All of lore.kernel.org
 help / color / mirror / Atom feed
From: Russell King - ARM Linux admin <linux@armlinux.org.uk>
To: "Theodore Y. Ts'o" <tytso@mit.edu>
Cc: Olof Johansson <olof@lixom.net>,
	Jon Nettleton <jon@solid-run.com>,
	Andreas Dilger <adilger.kernel@dilger.ca>,
	"mark.rutland@arm.com" <mark.rutland@arm.com>,
	Lorenzo Pieralisi <lorenzo.pieralisi@arm.com>,
	"arnd@arndb.de" <arnd@arndb.de>,
	"m.karthikeyan@mobiveil.co.in" <m.karthikeyan@mobiveil.co.in>,
	"linux-pci@vger.kernel.org" <linux-pci@vger.kernel.org>,
	"Z.q. Hou" <zhiqiang.hou@nxp.com>,
	"l.subrahmanya@mobiveil.co.in" <l.subrahmanya@mobiveil.co.in>,
	"will.deacon@arm.com" <will.deacon@arm.com>,
	"linux-kernel@vger.kernel.org" <linux-kernel@vger.kernel.org>,
	Leo Li <leoyang.li@nxp.com>, "M.h. Lian" <minghuan.lian@nxp.com>,
	Xiaowei Bao <xiaowei.bao@nxp.com>,
	"catalin.marinas@arm.com" <catalin.marinas@arm.com>,
	"bhelgaas@google.com" <bhelgaas@google.com>,
	"andrew.murray@arm.com" <andrew.murray@arm.com>,
	"shawnguo@kernel.org" <shawnguo@kernel.org>,
	Mingkai Hu <mingkai.hu@nxp.com>,
	"linux-arm-kernel@lists.infradead.org" 
	<linux-arm-kernel@lists.infradead.org>
Subject: Re: [PATCHv9 00/12] PCI: Recode Mobiveil driver and add PCIe Gen4 driver for NXP Layerscape SoCs
Date: Sat, 29 Feb 2020 17:03:28 +0000	[thread overview]
Message-ID: <20200229170328.GD25745@shell.armlinux.org.uk> (raw)
In-Reply-To: <20200229151907.GA7378@mit.edu>

On Sat, Feb 29, 2020 at 10:19:07AM -0500, Theodore Y. Ts'o wrote:
> On Sat, Feb 29, 2020 at 11:04:56AM +0000, Russell King - ARM Linux admin wrote:
> > Could it be a race condition, or some problem that's specific to the
> > ARM64 kernel that's provoking this corruption?
> 
> Since I got brought in mid-way through this discussion, can someone
> summarize the vital details of the bughunt?  What kernel version is
> involved, and is this a regression?  If so, what's the last version of
> the kernel where you didn't have a problem on this hardware?

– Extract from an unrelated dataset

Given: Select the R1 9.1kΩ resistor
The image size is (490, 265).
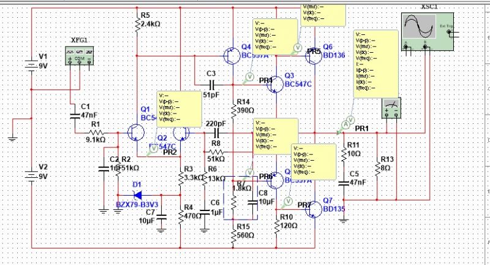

It's a new platform, I've run most 5.x kernels on it, but only recently
have I had a NVMe.  Currently running a 5.5 based kernel (for which I
have to patch in support for the platform), and I've no idea if it is
a regression or not.

> Can you trigger this failure reliably?

No - the very first time I ended up with a corrupted ext4 fs was on the
8th February, and at that time it was put down to the NVMe not being
power-off safe: the machine had crashed sometime over night, resulting
in a section of my network going offline (due to a pause frame storm).
So, I powered it down from crashed state - and from what people tell me,
NVMe _may_ keep blocks unwritten to safe media for a considerable time.

I never bothered to investigate it because the explanation seemed
reasonable, and manually running e2fsck fixed the filesystem.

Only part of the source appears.